Varese, esce dal ristorante senza pagare: 44enne accusato di estorsione

Il ristoratore contesta un pagamento mancato, ma il giudice non convalida l’arresto: nessuna misura cautelare applicata

VARESE – Una cena con amici in un ristorante davanti alla stazione di Varese è finita in denuncia per un uomo di 44 anni, originario della provincia di Como e residente nel Varesotto, senzatetto, che si sarebbe trovato a dover saldare il conto di 179 euro lasciato scoperto dagli altri commensali.

Secondo quanto ricostruito, al momento di pagare, gli altri tre presenti si sarebbero allontanati, lasciando l’uomo da solo. Il titolare del locale avrebbe denunciato minacce da parte del 44enne, che avrebbe pronunciato frasi come “Sfondo te e il locale”.

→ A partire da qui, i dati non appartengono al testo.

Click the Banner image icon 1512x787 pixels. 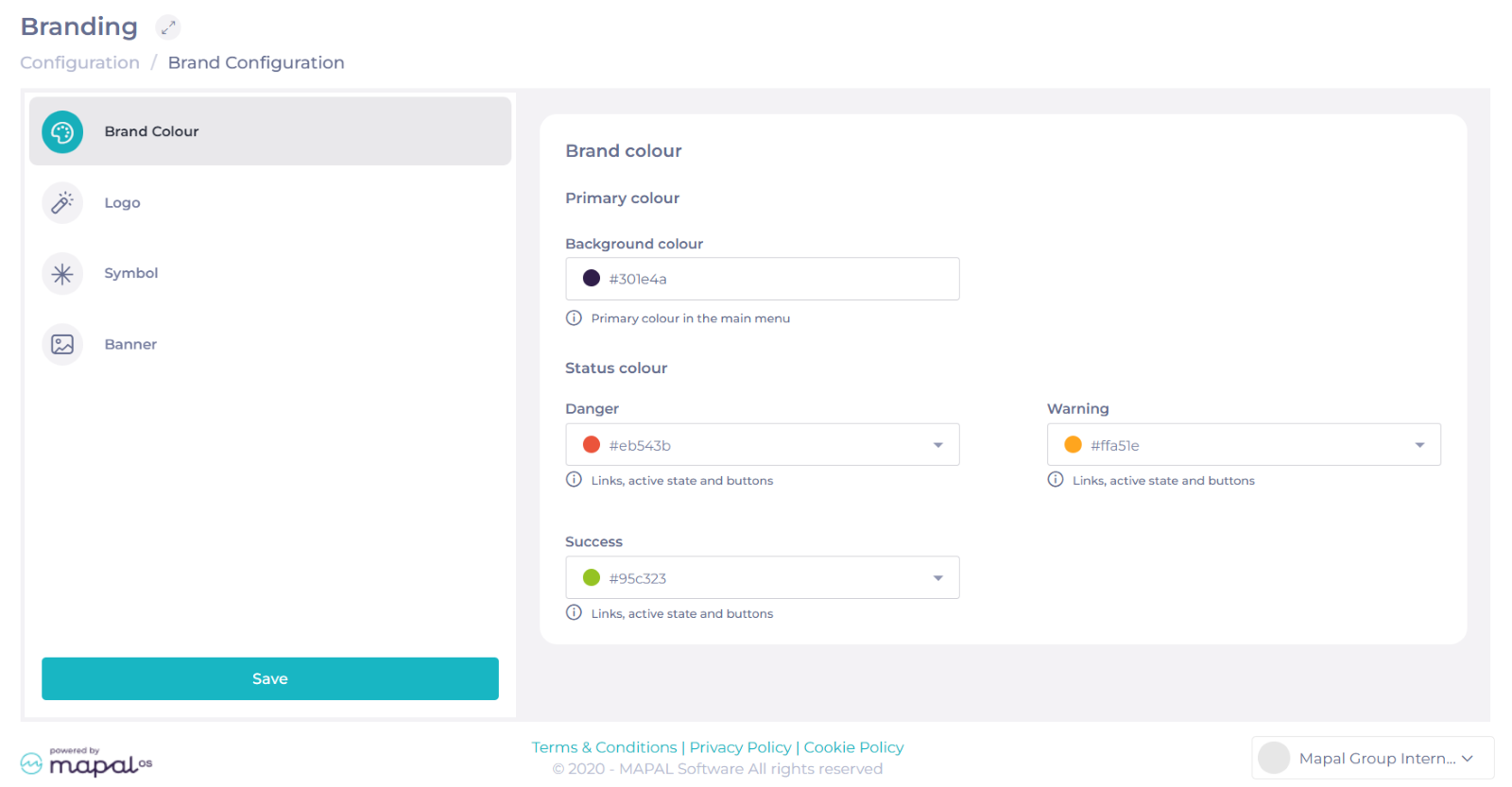click(x=62, y=345)
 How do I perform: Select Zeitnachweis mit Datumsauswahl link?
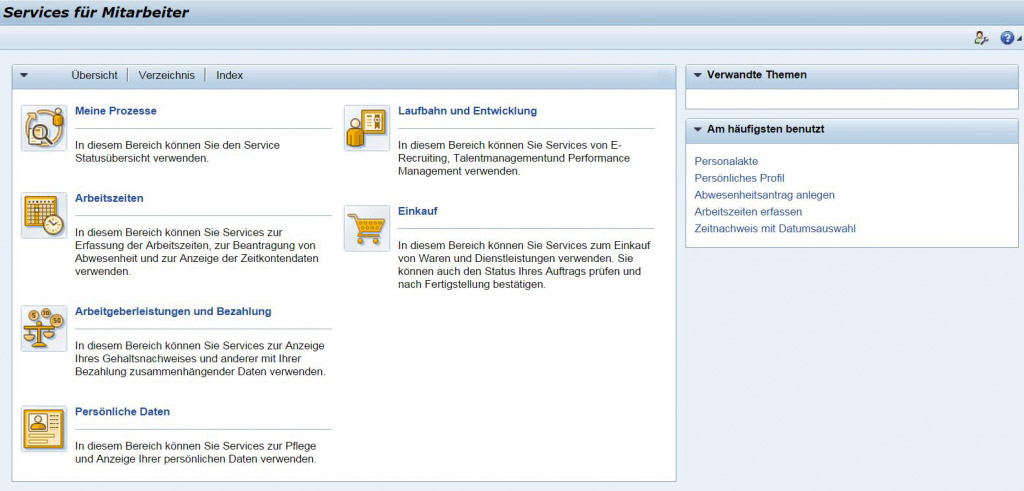click(x=774, y=229)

Al suo arrivo, le Volanti della Polizia hanno proceduto all’arresto per estorsione aggravata. In direttissima, davanti alla giudice Stefania Brusa, l’uomo ha raccontato la sua versione: «Ho incontrato due amici e abbiamo bevuto tutto il giorno. A cena mi hanno invitato, ma alla fine sono scappati senza pagare. Ho solo detto che non avrei potuto sparare in testa ai miei amici se non volevano pagare. Avevo 20 euro e ho proposto di pagare con quelli, ma il gestore non ha accettato».

Il pubblico ministero Antonia Rombolà aveva richiesto la convalida dell’arresto con obbligo di firma e divieto di dimora a Varese, mentre l’avvocato Matteo Orrigoni ha chiesto la mancata applicazione di misure cautelari.

Il giudice non ha convalidato l’arresto e non ha applicato alcuna misura cautelare, ritenendo che il comportamento dell’uomo non configurasse il reato di tentata estorsione. Gli atti sono stati comunque trasmessi al pubblico ministero per ulteriori valutazioni.